Collected data:
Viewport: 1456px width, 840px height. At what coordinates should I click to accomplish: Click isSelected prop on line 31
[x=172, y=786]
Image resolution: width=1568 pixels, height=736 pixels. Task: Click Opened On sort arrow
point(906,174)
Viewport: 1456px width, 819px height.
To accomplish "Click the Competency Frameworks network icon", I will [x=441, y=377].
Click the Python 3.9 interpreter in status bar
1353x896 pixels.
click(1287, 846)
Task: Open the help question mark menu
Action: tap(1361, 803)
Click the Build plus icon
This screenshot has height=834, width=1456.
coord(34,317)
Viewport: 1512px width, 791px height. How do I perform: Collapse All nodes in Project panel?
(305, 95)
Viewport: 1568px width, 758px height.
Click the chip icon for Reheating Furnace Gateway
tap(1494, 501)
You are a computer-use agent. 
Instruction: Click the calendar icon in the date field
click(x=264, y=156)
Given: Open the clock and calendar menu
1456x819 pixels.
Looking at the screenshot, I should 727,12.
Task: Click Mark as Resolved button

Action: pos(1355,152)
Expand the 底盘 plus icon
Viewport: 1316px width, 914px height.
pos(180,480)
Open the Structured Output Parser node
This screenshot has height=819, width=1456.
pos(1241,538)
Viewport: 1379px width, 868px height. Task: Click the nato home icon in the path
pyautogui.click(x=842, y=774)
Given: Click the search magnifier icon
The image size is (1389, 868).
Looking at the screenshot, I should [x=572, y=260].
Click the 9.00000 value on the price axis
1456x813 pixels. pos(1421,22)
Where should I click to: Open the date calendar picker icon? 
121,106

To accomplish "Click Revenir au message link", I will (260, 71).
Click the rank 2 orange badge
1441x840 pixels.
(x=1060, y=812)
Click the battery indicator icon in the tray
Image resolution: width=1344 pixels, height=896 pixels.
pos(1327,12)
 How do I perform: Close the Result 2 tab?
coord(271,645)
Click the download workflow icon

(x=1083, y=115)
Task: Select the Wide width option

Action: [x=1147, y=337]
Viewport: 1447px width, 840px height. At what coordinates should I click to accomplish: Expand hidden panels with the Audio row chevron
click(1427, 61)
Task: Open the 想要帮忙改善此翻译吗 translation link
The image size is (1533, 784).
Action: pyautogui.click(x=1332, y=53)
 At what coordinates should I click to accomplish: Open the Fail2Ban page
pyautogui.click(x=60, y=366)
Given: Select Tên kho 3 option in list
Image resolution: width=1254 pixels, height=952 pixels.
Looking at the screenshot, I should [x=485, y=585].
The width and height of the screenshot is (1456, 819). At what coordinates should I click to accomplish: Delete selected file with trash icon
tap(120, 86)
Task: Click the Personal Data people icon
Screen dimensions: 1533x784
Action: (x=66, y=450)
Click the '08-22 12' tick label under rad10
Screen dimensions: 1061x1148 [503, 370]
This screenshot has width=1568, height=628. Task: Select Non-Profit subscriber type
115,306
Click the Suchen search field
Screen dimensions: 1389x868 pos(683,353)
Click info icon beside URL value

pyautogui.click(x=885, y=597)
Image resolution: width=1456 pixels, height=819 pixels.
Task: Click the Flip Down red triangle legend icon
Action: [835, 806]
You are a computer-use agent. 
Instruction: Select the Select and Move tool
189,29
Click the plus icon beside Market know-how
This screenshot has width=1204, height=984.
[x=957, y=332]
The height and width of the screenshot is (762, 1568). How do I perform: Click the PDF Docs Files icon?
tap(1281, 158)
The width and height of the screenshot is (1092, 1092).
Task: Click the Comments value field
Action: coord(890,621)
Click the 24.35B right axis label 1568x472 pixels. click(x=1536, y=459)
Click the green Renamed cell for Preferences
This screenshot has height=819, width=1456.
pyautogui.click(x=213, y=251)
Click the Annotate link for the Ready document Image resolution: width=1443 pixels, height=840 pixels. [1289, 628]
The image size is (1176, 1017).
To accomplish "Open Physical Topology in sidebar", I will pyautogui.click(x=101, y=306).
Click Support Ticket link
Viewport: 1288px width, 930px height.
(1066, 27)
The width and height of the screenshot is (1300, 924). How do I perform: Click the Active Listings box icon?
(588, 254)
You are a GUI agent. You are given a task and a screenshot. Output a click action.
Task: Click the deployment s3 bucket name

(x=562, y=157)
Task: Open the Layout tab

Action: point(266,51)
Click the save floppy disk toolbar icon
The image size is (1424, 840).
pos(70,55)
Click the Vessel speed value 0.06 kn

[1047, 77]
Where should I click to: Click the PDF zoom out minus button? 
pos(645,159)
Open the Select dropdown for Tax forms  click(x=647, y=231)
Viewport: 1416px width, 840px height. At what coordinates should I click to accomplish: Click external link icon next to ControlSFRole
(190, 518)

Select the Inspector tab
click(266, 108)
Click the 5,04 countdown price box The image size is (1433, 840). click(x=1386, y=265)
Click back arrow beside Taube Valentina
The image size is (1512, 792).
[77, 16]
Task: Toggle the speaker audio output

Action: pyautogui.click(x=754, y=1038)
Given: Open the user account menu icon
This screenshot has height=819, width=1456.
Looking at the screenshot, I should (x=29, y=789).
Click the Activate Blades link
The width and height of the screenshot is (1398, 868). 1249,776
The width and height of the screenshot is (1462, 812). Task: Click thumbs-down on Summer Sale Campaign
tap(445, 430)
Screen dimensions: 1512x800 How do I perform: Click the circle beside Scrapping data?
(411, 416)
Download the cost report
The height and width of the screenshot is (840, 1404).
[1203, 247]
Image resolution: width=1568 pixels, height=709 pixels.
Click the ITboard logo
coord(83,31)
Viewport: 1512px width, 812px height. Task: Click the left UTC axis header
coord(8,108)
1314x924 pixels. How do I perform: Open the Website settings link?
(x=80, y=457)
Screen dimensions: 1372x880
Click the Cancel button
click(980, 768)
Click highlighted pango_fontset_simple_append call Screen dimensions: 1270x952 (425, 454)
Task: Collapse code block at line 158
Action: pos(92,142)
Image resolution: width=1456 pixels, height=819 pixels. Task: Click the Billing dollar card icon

▶ _EXERCISE DETAILS_
Copy the records above exactly as written.

▶ _ANSWER BOX_
Viewport: 1456px width, 840px height. At what coordinates should I click to accomplish: Click isSelected prop on line 31
[x=172, y=786]
Image resolution: width=1568 pixels, height=736 pixels. Task: Click Opened On sort arrow
point(906,174)
Viewport: 1456px width, 819px height.
To accomplish "Click the Competency Frameworks network icon", I will [x=441, y=377].
Click the Python 3.9 interpreter in status bar
1353x896 pixels.
click(1287, 846)
Task: Open the help question mark menu
Action: tap(1361, 803)
Click the Build plus icon
This screenshot has height=834, width=1456.
coord(34,317)
Viewport: 1512px width, 791px height. How do I perform: Collapse All nodes in Project panel?
(305, 95)
Viewport: 1568px width, 758px height.
Click the chip icon for Reheating Furnace Gateway
tap(1494, 501)
You are a computer-use agent. 
Instruction: Click the calendar icon in the date field
click(x=264, y=156)
Given: Open the clock and calendar menu
1456x819 pixels.
Looking at the screenshot, I should 727,12.
Task: Click Mark as Resolved button

Action: pos(1355,152)
Expand the 底盘 plus icon
Viewport: 1316px width, 914px height.
pos(180,480)
Open the Structured Output Parser node
This screenshot has height=819, width=1456.
pos(1241,538)
Viewport: 1379px width, 868px height. Task: Click the nato home icon in the path
pyautogui.click(x=842, y=774)
Given: Click the search magnifier icon
The image size is (1389, 868).
Looking at the screenshot, I should [x=572, y=260].
Click the 9.00000 value on the price axis
1456x813 pixels. pos(1421,22)
Where should I click to: Open the date calendar picker icon? 
121,106

To accomplish "Click Revenir au message link", I will (260, 71).
Click the rank 2 orange badge
1441x840 pixels.
(x=1060, y=812)
Click the battery indicator icon in the tray
Image resolution: width=1344 pixels, height=896 pixels.
pos(1327,12)
 How do I perform: Close the Result 2 tab?
coord(271,645)
Click the download workflow icon

(x=1083, y=115)
Task: Select the Wide width option

Action: [x=1147, y=337]
Viewport: 1447px width, 840px height. At what coordinates should I click to accomplish: Expand hidden panels with the Audio row chevron
click(1427, 61)
Task: Open the 想要帮忙改善此翻译吗 translation link
The image size is (1533, 784).
Action: pyautogui.click(x=1332, y=53)
 At what coordinates should I click to accomplish: Open the Fail2Ban page
pyautogui.click(x=60, y=366)
Given: Select Tên kho 3 option in list
Image resolution: width=1254 pixels, height=952 pixels.
Looking at the screenshot, I should [x=485, y=585].
The width and height of the screenshot is (1456, 819). At what coordinates should I click to accomplish: Delete selected file with trash icon
tap(120, 86)
Task: Click the Personal Data people icon
Screen dimensions: 1533x784
Action: (x=66, y=450)
Click the '08-22 12' tick label under rad10
Screen dimensions: 1061x1148 [503, 370]
This screenshot has width=1568, height=628. Task: Select Non-Profit subscriber type
115,306
Click the Suchen search field
Screen dimensions: 1389x868 pos(683,353)
Click info icon beside URL value

pyautogui.click(x=885, y=597)
Image resolution: width=1456 pixels, height=819 pixels.
Task: Click the Flip Down red triangle legend icon
Action: [835, 806]
You are a computer-use agent. 
Instruction: Select the Select and Move tool
189,29
Click the plus icon beside Market know-how
This screenshot has width=1204, height=984.
[x=957, y=332]
The height and width of the screenshot is (762, 1568). How do I perform: Click the PDF Docs Files icon?
tap(1281, 158)
The width and height of the screenshot is (1092, 1092).
Task: Click the Comments value field
Action: coord(890,621)
Click the 24.35B right axis label 1568x472 pixels. click(x=1536, y=459)
Click the green Renamed cell for Preferences
This screenshot has height=819, width=1456.
pyautogui.click(x=213, y=251)
Click the Annotate link for the Ready document Image resolution: width=1443 pixels, height=840 pixels. [1289, 628]
The image size is (1176, 1017).
To accomplish "Open Physical Topology in sidebar", I will pyautogui.click(x=101, y=306).
Click Support Ticket link
Viewport: 1288px width, 930px height.
(1066, 27)
The width and height of the screenshot is (1300, 924). How do I perform: Click the Active Listings box icon?
(588, 254)
You are a GUI agent. You are given a task and a screenshot. Output a click action.
Task: Click the deployment s3 bucket name

(x=562, y=157)
Task: Open the Layout tab

Action: point(266,51)
Click the save floppy disk toolbar icon
The image size is (1424, 840).
pos(70,55)
Click the Vessel speed value 0.06 kn

[1047, 77]
Where should I click to: Click the PDF zoom out minus button? 
pos(645,159)
Open the Select dropdown for Tax forms  click(x=647, y=231)
Viewport: 1416px width, 840px height. At what coordinates should I click to accomplish: Click external link icon next to ControlSFRole
(190, 518)

Select the Inspector tab
click(266, 108)
Click the 5,04 countdown price box The image size is (1433, 840). click(x=1386, y=265)
Click back arrow beside Taube Valentina
The image size is (1512, 792).
[77, 16]
Task: Toggle the speaker audio output

Action: pyautogui.click(x=754, y=1038)
Given: Open the user account menu icon
This screenshot has height=819, width=1456.
Looking at the screenshot, I should (x=29, y=789).
Click the Activate Blades link
The width and height of the screenshot is (1398, 868). 1249,776
The width and height of the screenshot is (1462, 812). Task: Click thumbs-down on Summer Sale Campaign
tap(445, 430)
Screen dimensions: 1512x800 How do I perform: Click the circle beside Scrapping data?
(411, 416)
Download the cost report
The height and width of the screenshot is (840, 1404).
[1203, 247]
Image resolution: width=1568 pixels, height=709 pixels.
Click the ITboard logo
coord(83,31)
Viewport: 1512px width, 812px height. Task: Click the left UTC axis header
coord(8,108)
1314x924 pixels. How do I perform: Open the Website settings link?
(x=80, y=457)
Screen dimensions: 1372x880
Click the Cancel button
click(980, 768)
Click highlighted pango_fontset_simple_append call Screen dimensions: 1270x952 (425, 454)
Task: Collapse code block at line 158
Action: pos(92,142)
Image resolution: width=1456 pixels, height=819 pixels. Task: Click the Billing dollar card icon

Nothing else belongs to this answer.